Constraining neural networks

by Emin Orhan

Fully-connected layers with arbitrary connectivity are commonly used in neural networks (both feed-forward and recurrent), but is the full power of an unconstrained, all-to-all connectivity matrix really needed for the network to perform well? A lot of empirical evidence suggests that trained neural networks are highly compressible, suggesting that unconstrained connectivity may not be necessary. If we are going to do away with unconstrained connectivity matrices, what should we replace them with? Here are a few recent suggestions from the literature (you can check out the original papers for detailed performance comparisons, but the basic message is that these methods reduce computational or memory requirements of neural networks, or improve their training, with minimal performance loss):

1) Instead of an unconstrained, arbitrary N\times D matrix \mathbf{W}, Yang et al. (2014) suggest matrices of the following form (called the adaptive fastfood transform):

\mathbf{W} = \mathbf{SHG\Pi H B}                                                                        (*)

where \mathbf{S}, \mathbf{G}, \mathbf{B} are diagonal matrices, \mathbf{\Pi} is a random permutation matrix, and \mathbf{H} is the Hadamard matrix. Here \mathbf{\Pi} and \mathbf{H} are fixed, so one only learns the diagonal matrices \mathbf{S}, \mathbf{G}, \mathbf{B}. This decomposition has O(N) parameters and requires O(N\log D) operations to compute, as opposed to the much less efficient O(ND) parameters and O(ND) operations required for an unconstrained matrix. The particular matrix structure in (*) was introduced by Le et al. (2013) in earlier work, but in their case \mathbf{S}, \mathbf{G}, \mathbf{B} were set randomly and left untrained. In that work, they showed that feature maps computed using this random non-adaptive transformation correspond to the Gaussian RBF kernel in expectation, or more precisely \mathbf{E}_{S,G,B,\Pi}[\overline{\phi(x)}^\top\phi(x^{\prime})] = \exp(-\frac{|| x-x^{\prime}||}{2\sigma^2}) where the features are \phi_j(x) = \frac{1}{\sqrt{n}}\exp(i [\mathbf{W}x]_j) with \mathbf{W} as in (*).

2) Moczulski et al. (2015) propose connectivity matrices of the following form:

\mathbf{W} = \prod_{k=1}^K \mathbf{A}_k \mathbf{F} \mathbf{D}_k \mathbf{F}^{-1}                                                                      (**)
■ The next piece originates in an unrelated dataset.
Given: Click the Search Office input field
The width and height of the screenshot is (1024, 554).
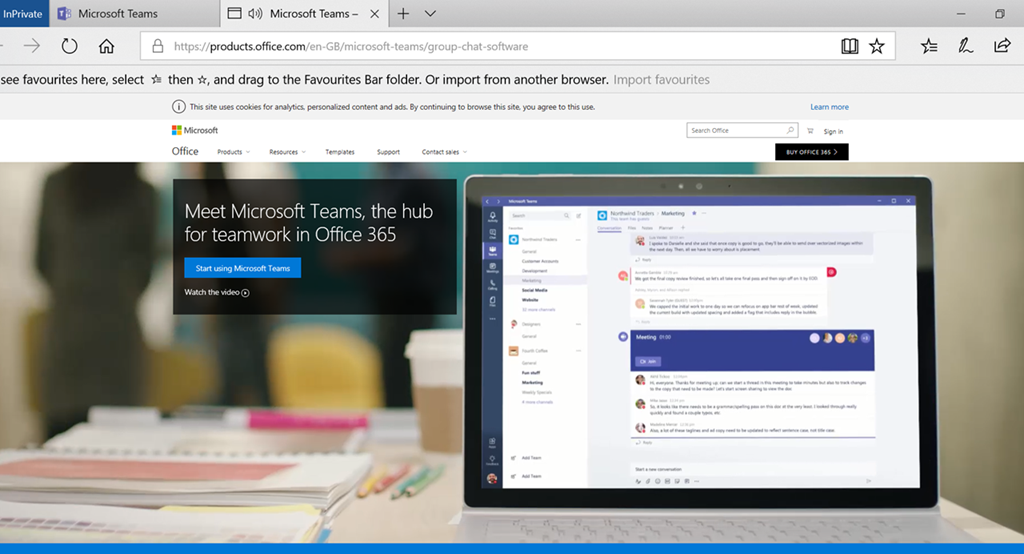Looking at the screenshot, I should click(x=735, y=130).
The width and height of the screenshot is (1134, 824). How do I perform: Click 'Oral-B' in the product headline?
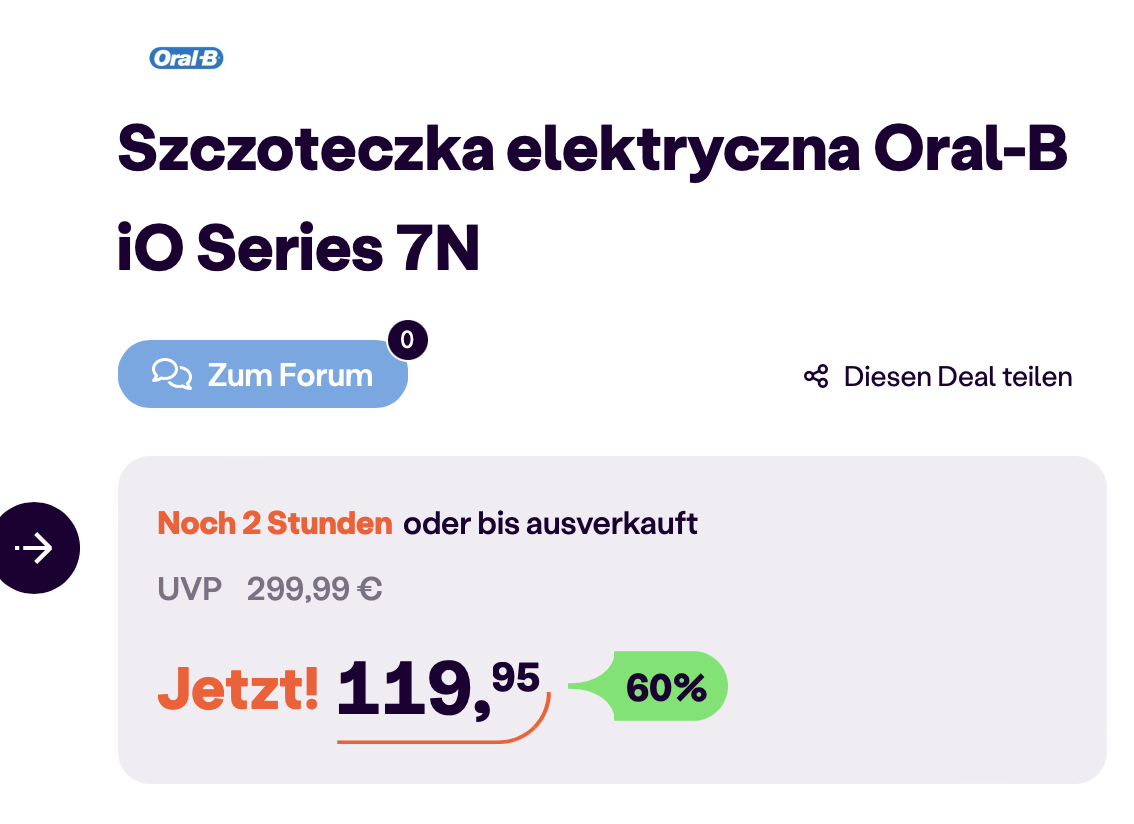[x=970, y=149]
where \mathbf{A}_k and \mathbf{D}_k are diagonal matrices and \mathbf{F} is the discrete Fourier transform matrix. This has O(KN) parameters and requires O(KN\log N) operations to compute, which is an improvement over the O(N^2) parameters and O(N^2) operations required to compute a fully-connected unconstrained linear layer (with identical input and output dimensions, N), assuming of course K is not O(N). In the real version they ultimately prefer, \mathbf{F} is replaced by the discrete cosine transform matrix (of type II) \mathbf{C}.
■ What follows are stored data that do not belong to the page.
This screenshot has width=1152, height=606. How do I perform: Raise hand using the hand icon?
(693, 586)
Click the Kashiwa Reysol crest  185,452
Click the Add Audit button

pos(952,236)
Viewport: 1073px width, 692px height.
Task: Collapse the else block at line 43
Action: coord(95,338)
A justifiable worry at this point is whether we are losing a lot of expressive power when we constrain our connectivity matrices in this way. The authors mention a theoretical guarantee assuring that almost all matrices \mathbf{M} \in \mathbb{C}^{N \times N} can be factored as \mathbf{M} = [ \prod_{i=1}^{N-1} \mathbf{D}_{2i-1} \mathbf{R}_{2i} ] \mathbf{D}_{2N-1} with \mathbf{D}_{2i-1} diagonal and \mathbf{R}_{2i} circulant, and this is precisely in the form (**) above. However, I’m not sure how useful this guarantee is, because K is O(N) in this result, hence we lose our computational savings in this limit.
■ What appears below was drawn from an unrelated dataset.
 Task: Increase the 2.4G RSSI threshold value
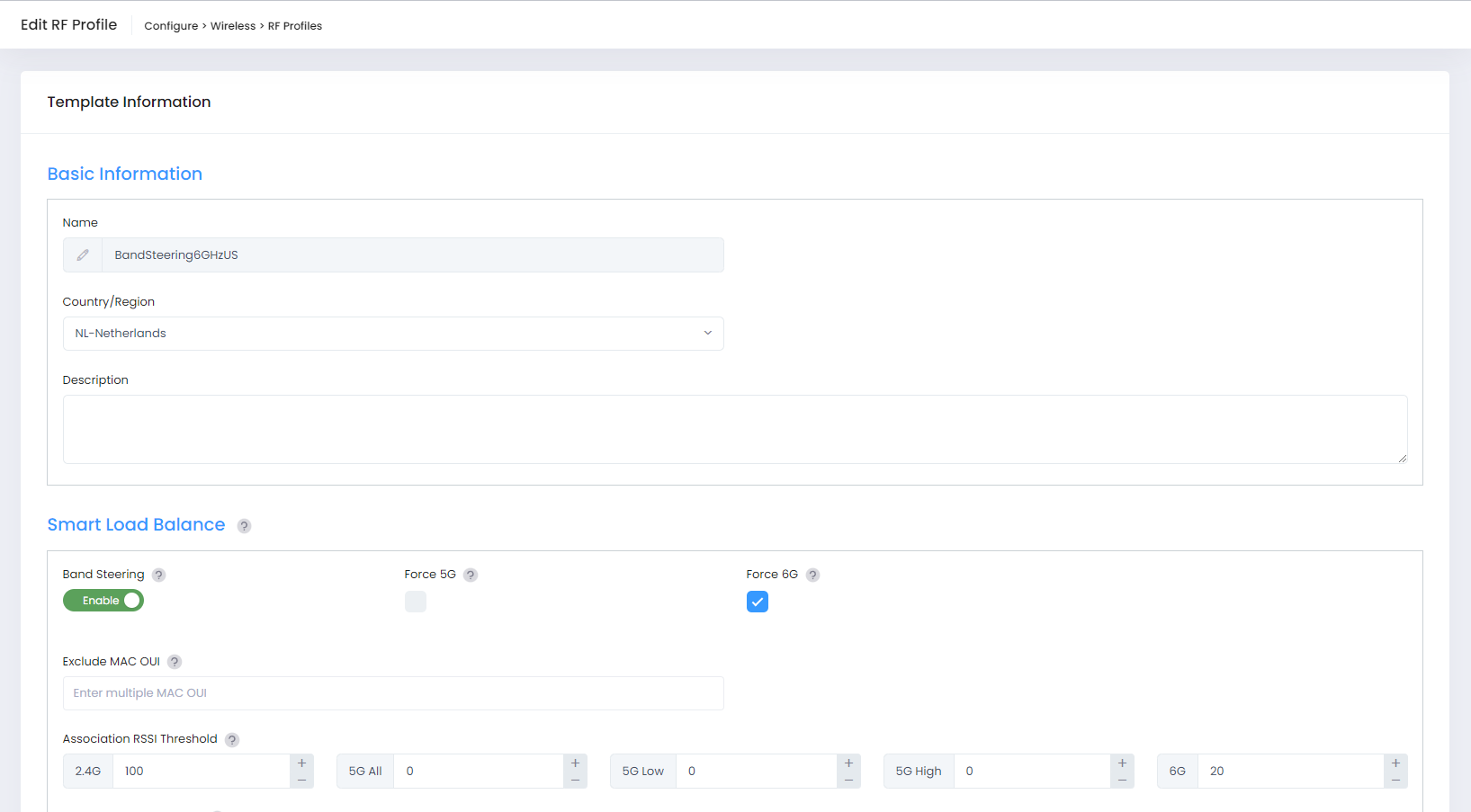301,763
3) A very nice idea has recently been proposed for constraining the connectivity of a recurrent neural network: Arjovsky et al. (2015) propose constraining the connectivity to be unitary (orthogonal in the real case). The advantage of a unitary connectivity matrix is that it exactly preserves the norm of a vector it is applied to, hence avoiding the vanishing or exploding gradient problems in recurrent neural network training. What particular unitary structure should we choose for the connectivity matrix? They suggest the following structure:

\mathbf{W} = \mathbf{D}_3 \mathbf{R}_2 \mathbf{F}^{-1} \mathbf{D}_2 \mathbf{\Pi} \mathbf{R}_1 \mathbf{F} \mathbf{D}_1                                     (***)

where \mathbf{D}_1, \mathbf{D}_2, \mathbf{D}_3 are diagonal matrices, \mathbf{R}_1, \mathbf{R}_2 are reflection matrices, \mathbf{\Pi} is a permutation matrix and \mathbf{F} is the discrete Fourier transform matrix. The authors mention that this particular structure was based on trial and error essentially. It is important to note that all the matrices in (***), except for the permutation matrix, have complex-valued entries.

In summary, constraints are generally useful for reducing the complexity of neural networks (think convnets), making training easier and more efficient, and making the models more interpretable. However, finding the right set of constraints to impose on neural networks is not always easy: imposing too many constraints or the wrong set of constraints might unnecessarily limit the representational power of the network, imposing too few constraints might reduce the benefits that would otherwise be obtained with the right set of constraints.